The records: Begin

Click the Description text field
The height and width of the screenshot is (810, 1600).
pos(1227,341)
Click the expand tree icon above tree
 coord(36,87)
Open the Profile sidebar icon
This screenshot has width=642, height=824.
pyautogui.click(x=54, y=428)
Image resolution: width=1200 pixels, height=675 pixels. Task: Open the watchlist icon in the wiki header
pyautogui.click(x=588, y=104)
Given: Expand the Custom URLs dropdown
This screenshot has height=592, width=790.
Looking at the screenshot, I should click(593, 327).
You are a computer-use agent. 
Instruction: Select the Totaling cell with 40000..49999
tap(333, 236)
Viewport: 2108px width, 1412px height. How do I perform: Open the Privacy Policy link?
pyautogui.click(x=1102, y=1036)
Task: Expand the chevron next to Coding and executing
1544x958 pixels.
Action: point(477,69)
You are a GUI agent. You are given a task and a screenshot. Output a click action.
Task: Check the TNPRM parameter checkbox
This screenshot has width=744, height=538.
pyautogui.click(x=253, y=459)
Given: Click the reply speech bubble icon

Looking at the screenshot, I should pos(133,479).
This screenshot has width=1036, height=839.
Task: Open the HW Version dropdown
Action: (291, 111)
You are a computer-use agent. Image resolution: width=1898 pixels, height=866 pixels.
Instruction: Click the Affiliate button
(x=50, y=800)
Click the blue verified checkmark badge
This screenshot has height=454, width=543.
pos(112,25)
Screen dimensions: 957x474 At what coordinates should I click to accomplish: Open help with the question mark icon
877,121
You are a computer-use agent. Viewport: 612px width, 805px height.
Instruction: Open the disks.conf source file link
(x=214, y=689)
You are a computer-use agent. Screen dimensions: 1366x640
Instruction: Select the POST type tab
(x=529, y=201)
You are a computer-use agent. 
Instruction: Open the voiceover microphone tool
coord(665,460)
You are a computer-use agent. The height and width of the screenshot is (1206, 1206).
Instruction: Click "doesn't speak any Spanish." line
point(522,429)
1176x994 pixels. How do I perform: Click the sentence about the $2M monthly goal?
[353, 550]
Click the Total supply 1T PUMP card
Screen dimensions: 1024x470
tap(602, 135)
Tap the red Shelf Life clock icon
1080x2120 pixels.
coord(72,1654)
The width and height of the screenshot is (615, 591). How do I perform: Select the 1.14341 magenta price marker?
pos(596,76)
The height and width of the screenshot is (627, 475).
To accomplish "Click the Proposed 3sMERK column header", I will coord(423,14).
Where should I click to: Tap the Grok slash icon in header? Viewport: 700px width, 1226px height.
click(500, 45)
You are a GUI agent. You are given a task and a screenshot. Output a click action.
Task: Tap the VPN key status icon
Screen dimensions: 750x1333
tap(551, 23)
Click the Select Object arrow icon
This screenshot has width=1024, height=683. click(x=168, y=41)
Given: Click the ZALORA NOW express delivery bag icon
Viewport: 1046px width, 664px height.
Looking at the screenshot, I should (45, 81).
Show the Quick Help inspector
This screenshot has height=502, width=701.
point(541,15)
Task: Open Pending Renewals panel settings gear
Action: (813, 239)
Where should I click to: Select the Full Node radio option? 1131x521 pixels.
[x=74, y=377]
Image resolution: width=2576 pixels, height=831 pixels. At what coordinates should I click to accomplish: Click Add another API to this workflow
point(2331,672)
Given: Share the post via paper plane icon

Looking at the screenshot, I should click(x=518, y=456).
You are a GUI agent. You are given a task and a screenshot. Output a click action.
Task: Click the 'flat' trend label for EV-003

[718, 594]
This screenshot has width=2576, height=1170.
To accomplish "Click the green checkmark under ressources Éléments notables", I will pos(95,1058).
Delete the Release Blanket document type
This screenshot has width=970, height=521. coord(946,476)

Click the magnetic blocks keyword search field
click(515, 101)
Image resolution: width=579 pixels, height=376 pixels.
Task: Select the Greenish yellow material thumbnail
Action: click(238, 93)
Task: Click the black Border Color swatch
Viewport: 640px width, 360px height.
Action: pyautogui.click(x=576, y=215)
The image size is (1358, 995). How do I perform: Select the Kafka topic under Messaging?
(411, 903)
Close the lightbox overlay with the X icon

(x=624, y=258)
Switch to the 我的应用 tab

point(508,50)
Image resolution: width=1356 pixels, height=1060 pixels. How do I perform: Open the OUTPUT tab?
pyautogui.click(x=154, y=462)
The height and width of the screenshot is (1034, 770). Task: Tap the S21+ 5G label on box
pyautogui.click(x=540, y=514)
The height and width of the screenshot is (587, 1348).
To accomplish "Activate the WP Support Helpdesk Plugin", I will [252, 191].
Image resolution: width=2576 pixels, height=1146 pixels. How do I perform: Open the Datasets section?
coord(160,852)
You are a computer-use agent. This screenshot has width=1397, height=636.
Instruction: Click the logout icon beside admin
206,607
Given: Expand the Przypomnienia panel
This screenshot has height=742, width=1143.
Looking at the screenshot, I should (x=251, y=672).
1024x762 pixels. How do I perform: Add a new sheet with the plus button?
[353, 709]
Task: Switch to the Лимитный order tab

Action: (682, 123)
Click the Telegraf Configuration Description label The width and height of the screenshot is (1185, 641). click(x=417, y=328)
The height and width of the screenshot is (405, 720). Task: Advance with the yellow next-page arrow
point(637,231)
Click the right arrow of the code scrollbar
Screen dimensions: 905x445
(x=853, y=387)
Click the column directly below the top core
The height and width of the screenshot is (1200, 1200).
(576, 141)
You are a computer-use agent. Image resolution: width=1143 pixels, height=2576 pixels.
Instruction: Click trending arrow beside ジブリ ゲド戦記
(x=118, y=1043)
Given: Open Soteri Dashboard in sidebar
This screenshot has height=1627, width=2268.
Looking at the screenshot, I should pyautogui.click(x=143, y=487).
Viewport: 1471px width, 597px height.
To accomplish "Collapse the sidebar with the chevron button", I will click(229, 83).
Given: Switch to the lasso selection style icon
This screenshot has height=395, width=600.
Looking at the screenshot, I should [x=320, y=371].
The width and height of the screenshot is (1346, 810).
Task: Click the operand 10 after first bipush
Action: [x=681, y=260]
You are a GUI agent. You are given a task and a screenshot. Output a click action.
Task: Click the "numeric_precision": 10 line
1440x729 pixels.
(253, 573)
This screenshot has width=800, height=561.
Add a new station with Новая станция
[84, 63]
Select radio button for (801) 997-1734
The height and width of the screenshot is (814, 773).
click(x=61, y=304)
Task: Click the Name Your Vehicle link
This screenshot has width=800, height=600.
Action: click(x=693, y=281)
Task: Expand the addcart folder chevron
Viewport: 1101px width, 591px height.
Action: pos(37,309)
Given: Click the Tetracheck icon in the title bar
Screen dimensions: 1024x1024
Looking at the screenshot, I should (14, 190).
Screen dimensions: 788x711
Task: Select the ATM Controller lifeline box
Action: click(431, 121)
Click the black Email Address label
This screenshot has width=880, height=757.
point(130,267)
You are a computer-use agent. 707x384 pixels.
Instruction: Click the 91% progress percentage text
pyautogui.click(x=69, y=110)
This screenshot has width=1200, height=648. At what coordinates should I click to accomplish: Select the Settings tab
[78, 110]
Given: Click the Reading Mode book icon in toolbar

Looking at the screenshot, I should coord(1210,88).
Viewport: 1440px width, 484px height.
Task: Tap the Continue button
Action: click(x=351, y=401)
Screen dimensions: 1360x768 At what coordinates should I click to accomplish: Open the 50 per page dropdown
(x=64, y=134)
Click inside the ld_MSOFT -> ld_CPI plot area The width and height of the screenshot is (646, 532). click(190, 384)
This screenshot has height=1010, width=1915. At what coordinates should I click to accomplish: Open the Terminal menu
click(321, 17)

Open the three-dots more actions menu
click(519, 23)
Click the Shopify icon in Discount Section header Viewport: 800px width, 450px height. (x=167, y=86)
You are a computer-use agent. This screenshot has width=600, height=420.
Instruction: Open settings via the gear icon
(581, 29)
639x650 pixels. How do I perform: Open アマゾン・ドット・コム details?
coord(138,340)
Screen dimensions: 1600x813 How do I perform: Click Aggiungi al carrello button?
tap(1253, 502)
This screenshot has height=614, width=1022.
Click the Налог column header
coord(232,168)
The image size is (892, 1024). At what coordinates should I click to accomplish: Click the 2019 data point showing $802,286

The records: End

Exercise instructions
Could you repeat exactly the lines above from the line with "Image resolution: width=2576 pixels, height=1146" up to and including the line with "Given: Switch to", and only those?

Expected output
Image resolution: width=2576 pixels, height=1146 pixels. How do I perform: Open the Datasets section?
coord(160,852)
You are a computer-use agent. This screenshot has width=1397, height=636.
Instruction: Click the logout icon beside admin
206,607
Given: Expand the Przypomnienia panel
This screenshot has height=742, width=1143.
Looking at the screenshot, I should (x=251, y=672).
1024x762 pixels. How do I perform: Add a new sheet with the plus button?
[353, 709]
Task: Switch to the Лимитный order tab

Action: (682, 123)
Click the Telegraf Configuration Description label The width and height of the screenshot is (1185, 641). click(x=417, y=328)
The height and width of the screenshot is (405, 720). Task: Advance with the yellow next-page arrow
point(637,231)
Click the right arrow of the code scrollbar
Screen dimensions: 905x445
(x=853, y=387)
Click the column directly below the top core
The height and width of the screenshot is (1200, 1200).
(576, 141)
You are a computer-use agent. Image resolution: width=1143 pixels, height=2576 pixels.
Instruction: Click trending arrow beside ジブリ ゲド戦記
(x=118, y=1043)
Given: Open Soteri Dashboard in sidebar
This screenshot has height=1627, width=2268.
Looking at the screenshot, I should pyautogui.click(x=143, y=487).
Viewport: 1471px width, 597px height.
To accomplish "Collapse the sidebar with the chevron button", I will click(229, 83).
Given: Switch to the lasso selection style icon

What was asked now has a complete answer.